Filmisches Kleinod über den heranwachsenden Hape Kerkeling.

Inhalt

Das Recklinghäuser Umland Anfang der 70er Jahre. Hans-Peter Kerkeling wächst im Kreise seiner Eltern und Großeltern auf – behütet und geliebt. Nur der Vater, ein Tischler, ist oft auf Montage. Als sie vom Land in die Stadt zu den Eltern der Mutter ziehen, vergrößern sie ihre Bleibe und ermöglichen den Kindern eine direktere Schulanbindung. Während Hans-Peter früh durch Parodien der älteren Damen der Gegend auffällt und seine Familie damit unterhält, scheint seine Mama zunehmend darunter zu leiden, für alles sorgen zu müssen. Sie wird immer trauriger und leidet bald an schweren Depressionen. Nur Hans-Peter schafft es bisweilen, ihr zeitweise ein Lächeln zu entlocken. Aber ob er sich wirklich genug anstrengt, das weiß er nicht …
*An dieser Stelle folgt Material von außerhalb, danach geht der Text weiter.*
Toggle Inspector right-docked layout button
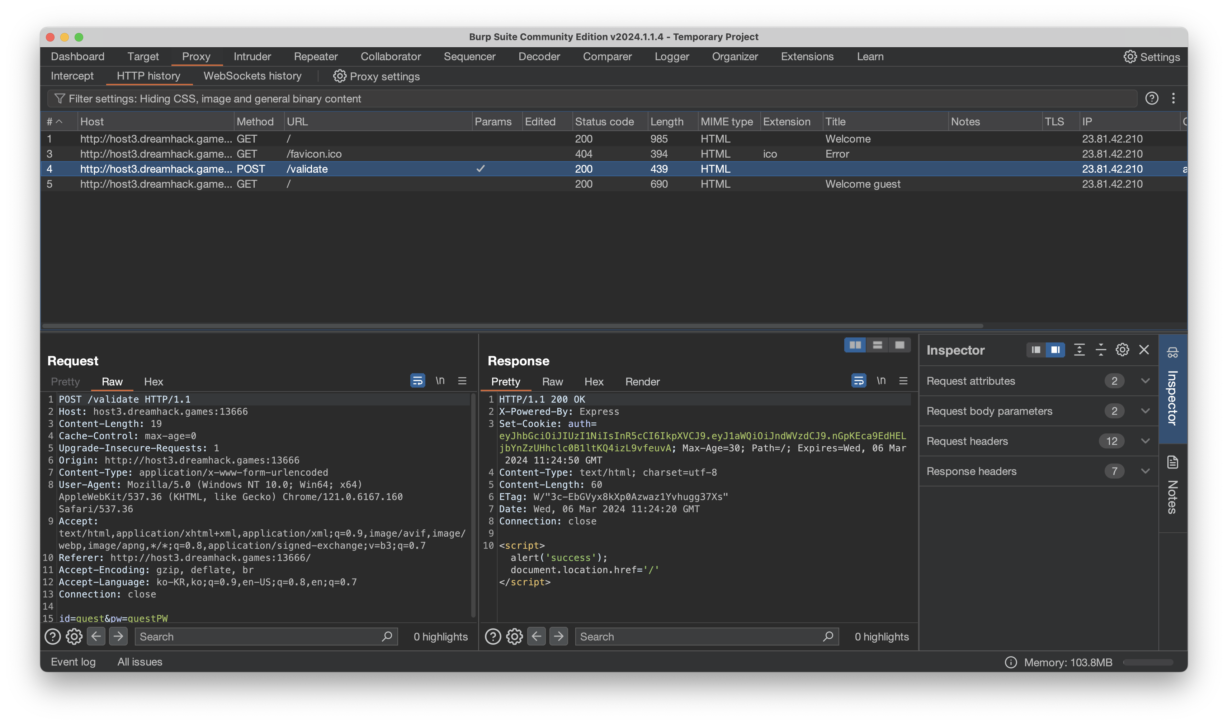1228x725 pixels. [1055, 350]
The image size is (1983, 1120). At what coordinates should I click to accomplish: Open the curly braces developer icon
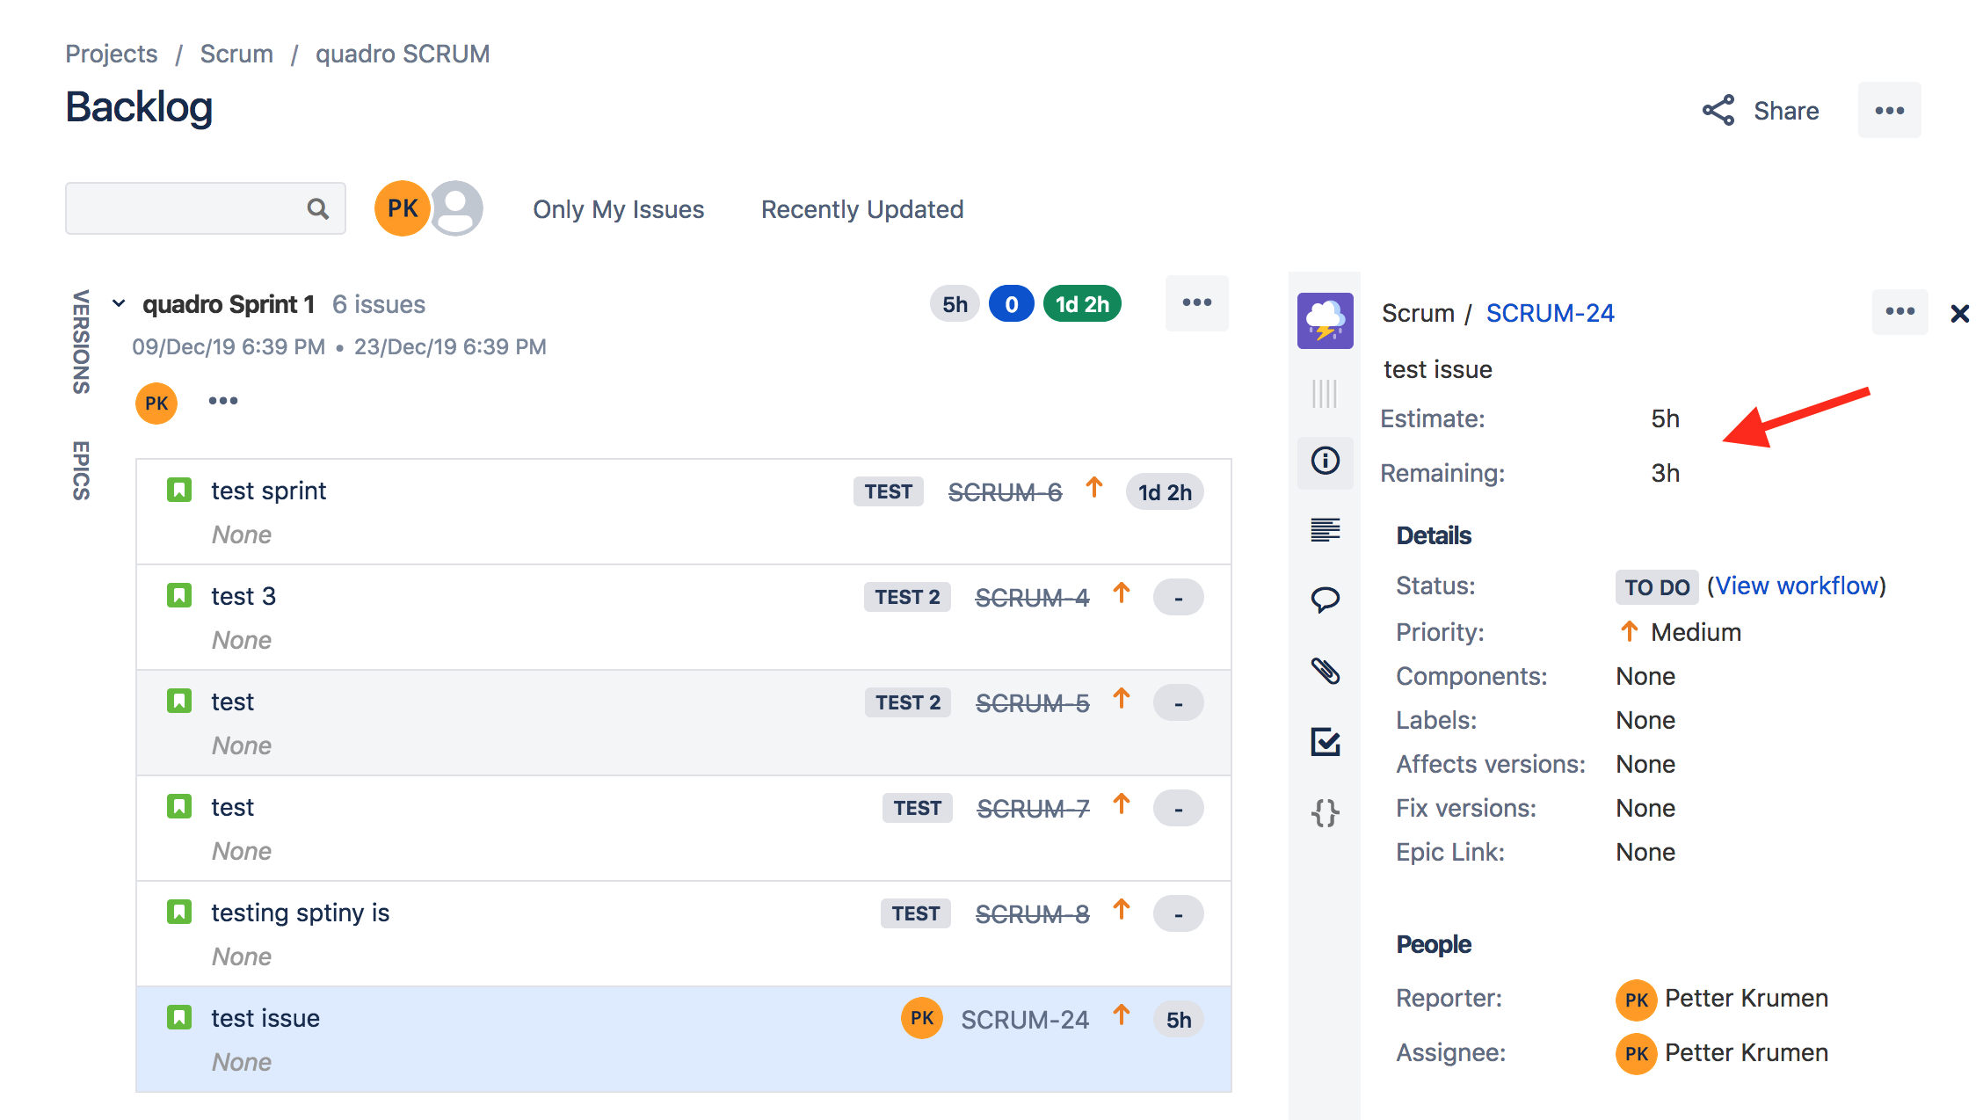pyautogui.click(x=1325, y=812)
Wenn ein deutscher Film von den im Jahr 2018 gestarteten Filmen mit 3,7 Mio. Besuchern nur knapp auf Platz zwei landet (hinter: Phantastische Tierwesen: Grindelwalds Verbrechen), dann muss schon was dran sein, an diesem Werk – zumal es sich weder um einen Til-Schweiger-Output handelt, noch um irgendeine Fortsetzung.
Vielmehr adaptiert Der Junge muss an die frische Luft die gleichnamige und in Romanform gebrachte Vorlage von Hape Kerkeling. In der geht es (fast) ausnahmslos um die Kindheit des beliebten Autoren/Komikers/Sängers/Schauspielers (sagen wir doch einfach: Multitalents). Darum, wie er auf dem Land zum Jungen heranwächst und dann in die Stadt nach Recklinghausen zieht. Wie er dort lernt, seine etwas unsportliche Figur und gewisse Lästereien mit entwaffnendem Selbsthumor zu kontern. Und darum, wie er die Traumata des Verlusts von Oma Änne und seiner Mutter verwindet.
Der Junge muss an die frische Luft erzählt dabei im Grunde keine richtige Geschichte mit klassischen Höhepunkten, sondern beschreibt den Alltag der beginnenden 70er im Ruhrpott. Den Alltag in einer Familie, die zwar bedingungslos zusammen hält, aber nicht frei von tragischen Momenten bleibt. Während Hans Peters Mutter immer stärker unter ihren Depressionen leidet, muss sich der Junge früh von der „Krawall“-Oma Hänne verabschieden. Der Freitod der Mutter lässt ihn dann wahrhaft traumatisiert zurück.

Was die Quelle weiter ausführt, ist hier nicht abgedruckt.